The outcome of the so-called Millennium Round was a bitter pill for many of the nation’s importers and retailers. Penney’s McGrath said he is concerned about the contentious arguments over textile policy and wondered whether this will prompt countries to balk at eliminating apparel and textile import quotas on Jan. 1, 2005.
“In our business, everyone bases their sourcing strategy around treaties and quotas, and now our entire industry will be challenged to guess whether quotas really will go away in 2005, or remain, if the WTO becomes a quagmire of arguments,” he said.
“I’m extremely disappointed in this WTO failure to achieve anything,” said Frank Kelly, Liz Claiborne’s vice president for international trade compliance and government affairs. “The U.S. has lost an enormous amount of credibility in world trade issues, and so the question is, ‘Where do we go from here?”‘
Julia Hughes, a Washington vice president with the U.S. Association of Importers of Textiles and Apparel, said, “The U.S.’s intransigence on labor standards and the hostility by protesters against the international community could make it very difficult for the trade ministers to reach a consensus on any new talks.”
Stephen Lamar, the American Apparel Manufacturers Associa-tion’s top lobbyist, said makers were “very disappointed” that objectives such as opening markets for their exports were dashed. But, Lamar said, it is imperative that makers lobby Congress to enact bills that would provide trade perks for apparel made in Caribbean Basin nations — where U.S. firms have huge investments — and in sub-Saharan Africa.
Carlos Moore, the American Textile Manufacturers Institute’s executive vice president, said he was dismayed that one of its chief objectives — opening Asian, African and Latin American markets to U.S. textiles — went down along with the entire WTO agenda. Moore expressed “special thanks” to U.S. trade officials for rebuffing efforts by the EU and developing nations to speed up quota elimination, cut import duties or weaken U.S. anti-dumping laws.
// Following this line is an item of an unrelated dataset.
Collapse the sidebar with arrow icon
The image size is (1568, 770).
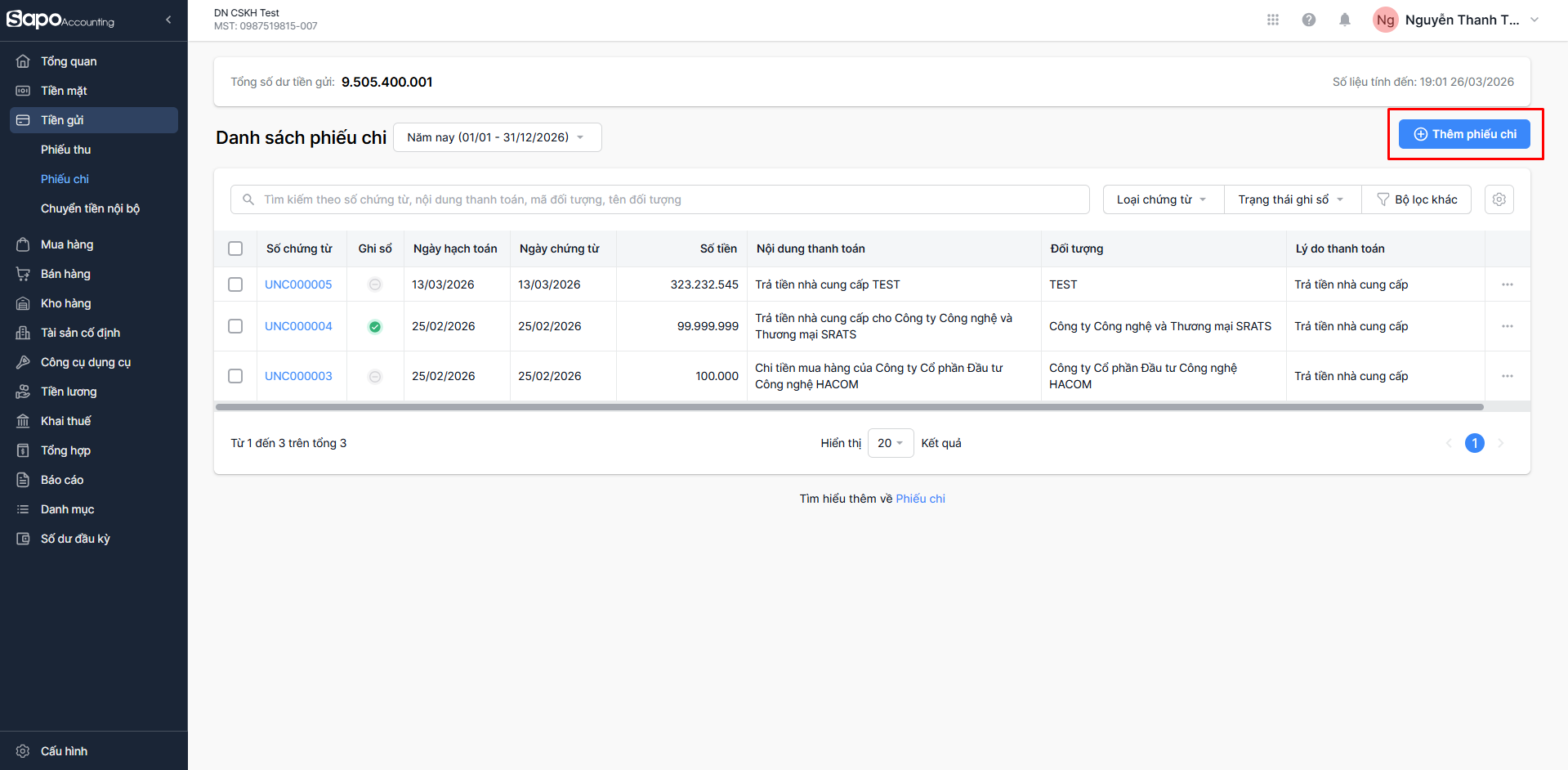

John Nash, Milliken & Co.’s Washington lobbyist, said the collapse signaled the death knell of the WTO’s “way of doing business, where the interests of industries like textiles can be traded off by the U.S. for concessions on agriculture.”
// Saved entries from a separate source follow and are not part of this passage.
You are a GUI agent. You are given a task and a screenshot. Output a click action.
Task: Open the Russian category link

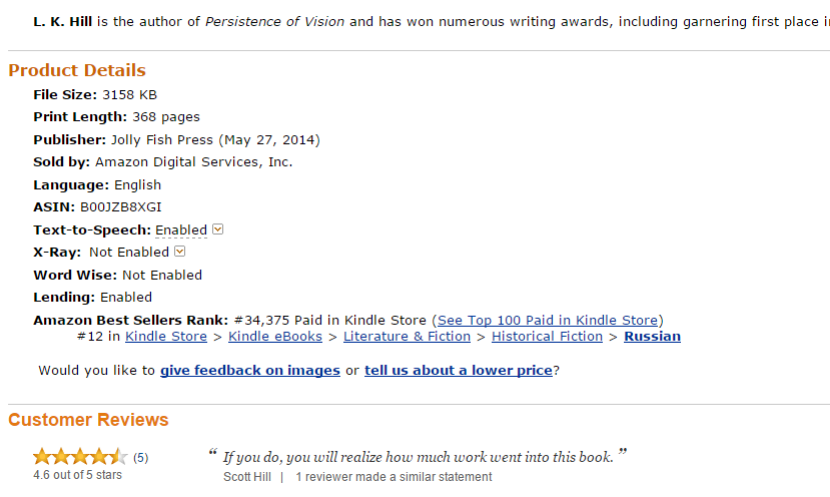coord(652,337)
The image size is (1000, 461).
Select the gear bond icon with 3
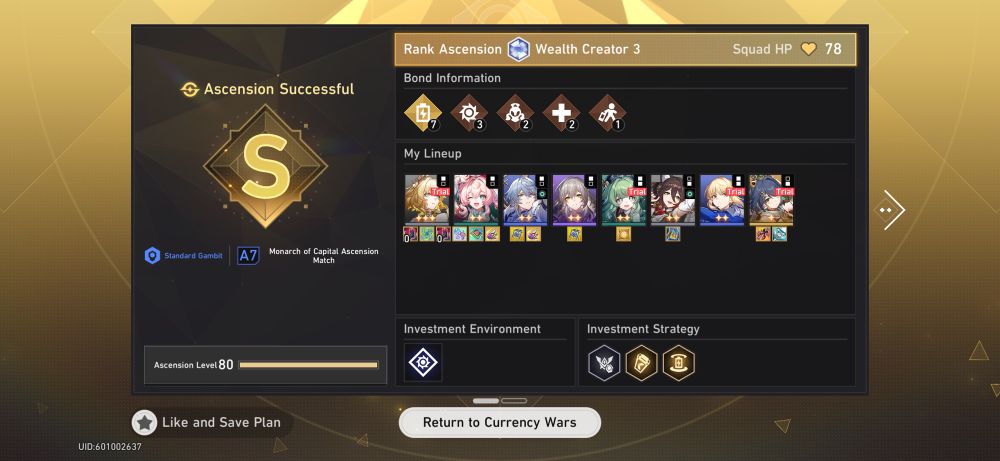(x=469, y=113)
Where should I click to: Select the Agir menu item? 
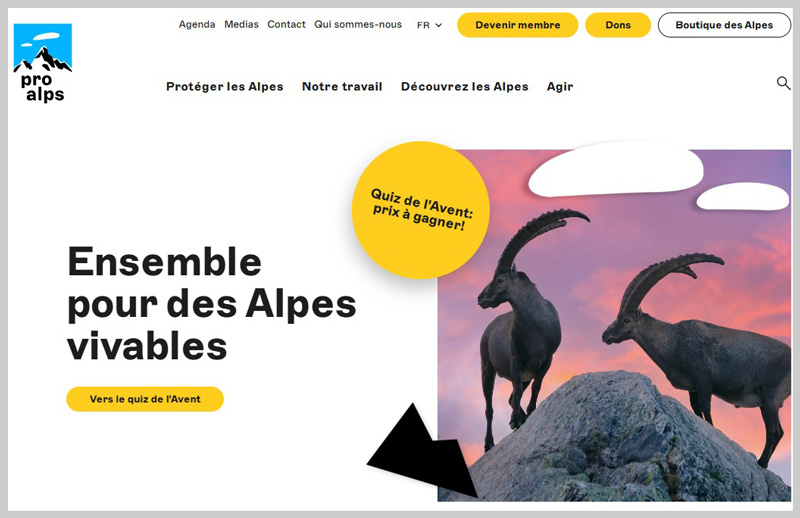click(560, 87)
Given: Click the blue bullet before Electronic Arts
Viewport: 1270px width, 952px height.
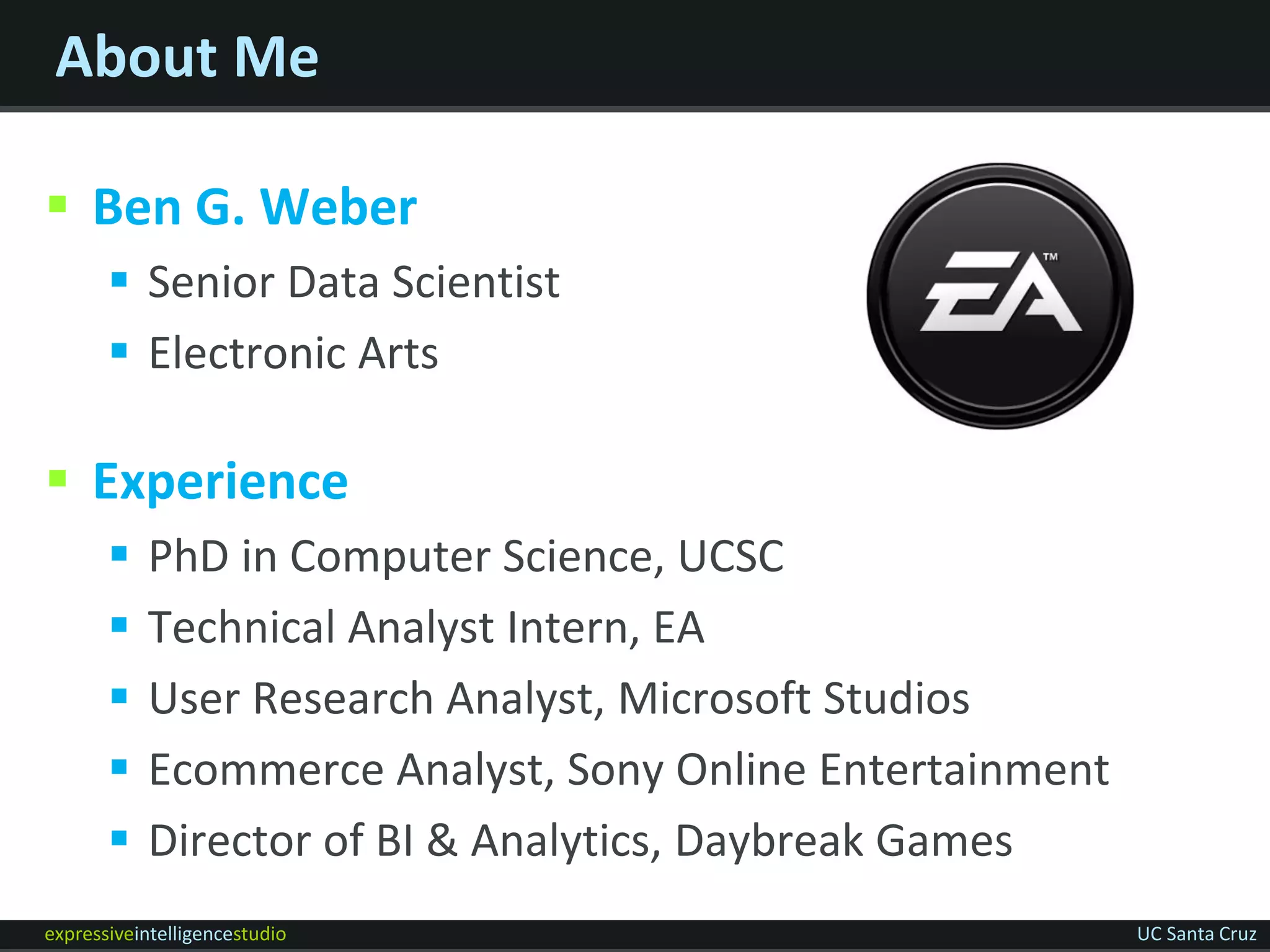Looking at the screenshot, I should coord(119,350).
“The real damage,” said Robert Litan, the Brookings Institution’s vice president and economic studies director, “is the possibility of backsliding on all that was accomplished in the previous trade rounds; that the world might break up into more trading blocs, leading to a resurgence of protectionism, giving some countries preferential access for imports to the detriment of others.”
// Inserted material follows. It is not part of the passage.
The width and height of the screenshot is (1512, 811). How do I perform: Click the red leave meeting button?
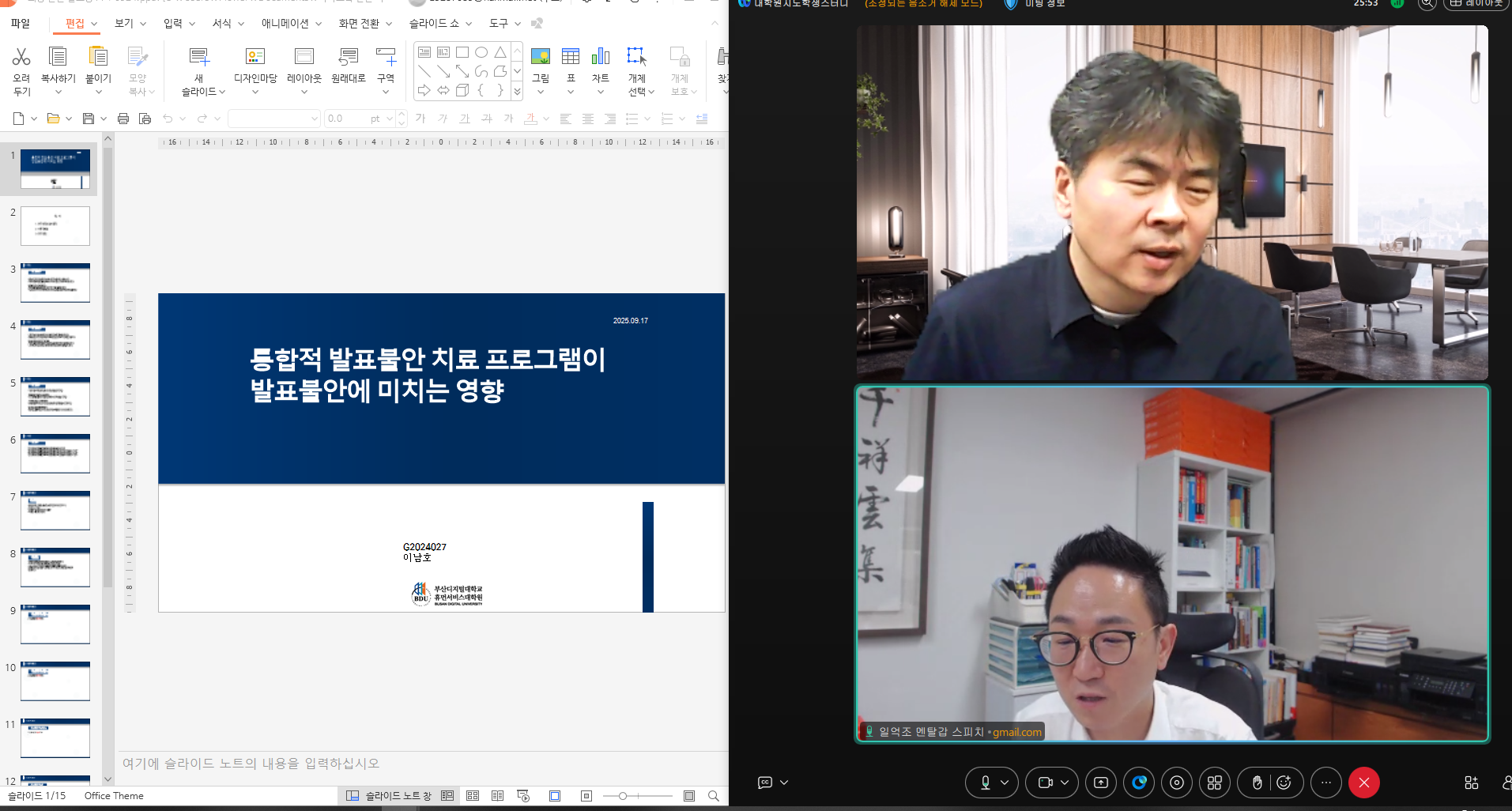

Litan said no serious talks would begin until 2001, claiming the White House agenda for new WTO labor and environmental standards has hurt its credibility. “This all was done for domestic political reasons, by an administration looking to the next election, trying to burnish its image and not offend labor unions, and most of the other countries know that,” Litan said. “Even without the protesters, [Clinton] is in no position to take risks on trade.”